Senza dubbio, questo è anche collegato a un pregiudizio sessista, per cui l’attività virile della caccia merita attenzione, mentre quella prevalentemente femminile della raccolta appare insignificante. Ma da parte di noi contemporanei, questa storia di due pesi e due misure ha anche un’altra ragione, molto solida perché scientifica: nei siti paleolitici l’attività della caccia si può documentare bene, anche un milione di anni dopo, con i resti di ossa delle prede, mentre i residui vegetali resistono molto meno all’usura del tempo.
Abbondanza di prove
Una grande eccezione alla regola generale è una grotta in Sud Africa, Border Cave, in cui quattro ricercatori, fra i quali un italiano, hanno documentato, con un’abbondanza di prove unica al mondo, il consumo di tuberi e di rizomi - vegetali commestibili che si sviluppano sottoterra - cucinati dall’homo Sapiens (o dalle donne Sapiens) 170 mila anni fa. L’italiano si chiama Francesco d’Errico e insegna alle università di Bordeaux (Francia) e di Bergen (Norvegia). Scegliamo di intervistare lui appunto perché è italiano, nato a Foggia e formato alle Università di Torino e di Pisa. Ma la prima cosa che il paleontologo sottolinea è che tutte e tre le altre firme dell’articolo su «Science» che comunica al mondo la scoperta appartengono a donne e, anzi, «la prima firmataria, Lyn Wadley, dell’Università di Johannesburg, è la principale responsabile della ricerca».
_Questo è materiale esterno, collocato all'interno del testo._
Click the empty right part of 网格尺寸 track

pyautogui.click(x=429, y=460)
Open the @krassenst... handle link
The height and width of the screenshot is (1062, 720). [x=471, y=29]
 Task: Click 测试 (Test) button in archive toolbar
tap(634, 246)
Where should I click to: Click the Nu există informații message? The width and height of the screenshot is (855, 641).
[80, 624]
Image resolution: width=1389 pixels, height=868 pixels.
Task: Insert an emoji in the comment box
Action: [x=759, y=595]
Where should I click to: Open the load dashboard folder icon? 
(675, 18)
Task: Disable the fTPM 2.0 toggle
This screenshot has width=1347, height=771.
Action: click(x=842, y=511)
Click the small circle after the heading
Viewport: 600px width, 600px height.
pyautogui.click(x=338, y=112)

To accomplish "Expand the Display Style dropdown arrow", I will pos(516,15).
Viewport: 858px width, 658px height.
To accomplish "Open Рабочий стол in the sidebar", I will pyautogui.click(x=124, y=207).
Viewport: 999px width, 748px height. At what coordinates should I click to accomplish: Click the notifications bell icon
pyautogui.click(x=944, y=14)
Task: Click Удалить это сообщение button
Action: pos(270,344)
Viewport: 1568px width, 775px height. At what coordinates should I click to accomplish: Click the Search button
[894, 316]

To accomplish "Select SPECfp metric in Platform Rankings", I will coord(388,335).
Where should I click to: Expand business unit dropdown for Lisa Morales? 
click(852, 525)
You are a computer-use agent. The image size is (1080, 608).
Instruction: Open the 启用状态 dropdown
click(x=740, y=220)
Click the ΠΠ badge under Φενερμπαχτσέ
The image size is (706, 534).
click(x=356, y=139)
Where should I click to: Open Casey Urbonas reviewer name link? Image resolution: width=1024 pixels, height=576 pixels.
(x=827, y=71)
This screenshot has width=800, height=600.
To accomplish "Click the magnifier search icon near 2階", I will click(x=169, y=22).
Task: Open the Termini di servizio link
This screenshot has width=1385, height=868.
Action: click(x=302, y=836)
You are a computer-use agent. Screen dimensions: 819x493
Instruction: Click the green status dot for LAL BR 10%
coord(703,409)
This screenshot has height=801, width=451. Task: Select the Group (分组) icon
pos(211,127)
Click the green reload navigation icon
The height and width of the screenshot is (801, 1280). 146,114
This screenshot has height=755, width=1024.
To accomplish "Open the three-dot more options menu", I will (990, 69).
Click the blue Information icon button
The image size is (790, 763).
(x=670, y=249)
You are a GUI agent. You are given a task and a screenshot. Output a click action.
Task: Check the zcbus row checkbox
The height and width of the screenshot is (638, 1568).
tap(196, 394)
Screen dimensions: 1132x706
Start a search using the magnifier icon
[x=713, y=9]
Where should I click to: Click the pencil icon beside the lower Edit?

Dato a Cesare quel che è di Cesare, d’Errico ci racconta le circostanze che fanno di Border Cave (nello Stato del KwaZulu-Natal) un posto unico al mondo. «Ha un "soffitto" creato da una colata vulcanica totalmente impermeabile, mentre il suolo è composto da minutissimi frammenti, in parte sbriciolatisi dal soffitto, e in parte originati dalle deiezioni dei pipistrelli e degli uccelli nel corso dei millenni. Più che la consistenza della sabbia, il terriccio ha quella della farina. Nella Border Cave non si scava la terra, ma la si soffia via delicatamente, usando delle perette. E questo materiale ha conservato oggetti altrimenti deperibili, vecchi fino a 250 mila anni, tra cui moltissimi manufatti di legno. Ci sono persino bastoncini per intingere di veleno le punte delle frecce, con ancora un po’ di veleno appiccicato. Poi ci sono resti ossei umani e animali».
Alimenti oggi scontati
Ma ai fini di cui parliamo il piatto forte sono i tuberi e i rizomi, in particolare quelli cotti al fuoco. D’Errico segnala che cucinarli ha offerto all’umanità una risorsa prima inaccessibile, visto che questo tipo di alimenti, se mangiato crudo, è di difficile digestione, quando non è tossico (accenniamo solo di sfuggita, perché non è nostro scopo approfondire il tema, che le prove paleontologiche non sembrano sostenere la tesi di una «dieta Paleo» a base di cibi crudi). D’Errico sottolinea che nella preistoria non erano disponibili alimenti che per noi sono scontati, come i cereali e i loro derivati, perciò «le uniche fonti di zuccheri erano la frutta e il miele. Quindi i tuberi e rizomi cotti hanno aggiunto parecchio alla dieta». Devono avere avuto anche un ruolo nel dare agli esseri umani preistorici la possibilità di spostarsi: «Quando ci si trasferisce da una zona a un’altra - spiega d’Errico - c’è l’eventualità di trovarci animali diversi, che non si è abituati a cacciare; e così si rischia di mangiare meno. Ma andare in giro saggiando il terreno con dei bastoni dà una forte probabilità di trovare del cibo comunque, anche in luoghi fino ad allora del tutto sconosciuti».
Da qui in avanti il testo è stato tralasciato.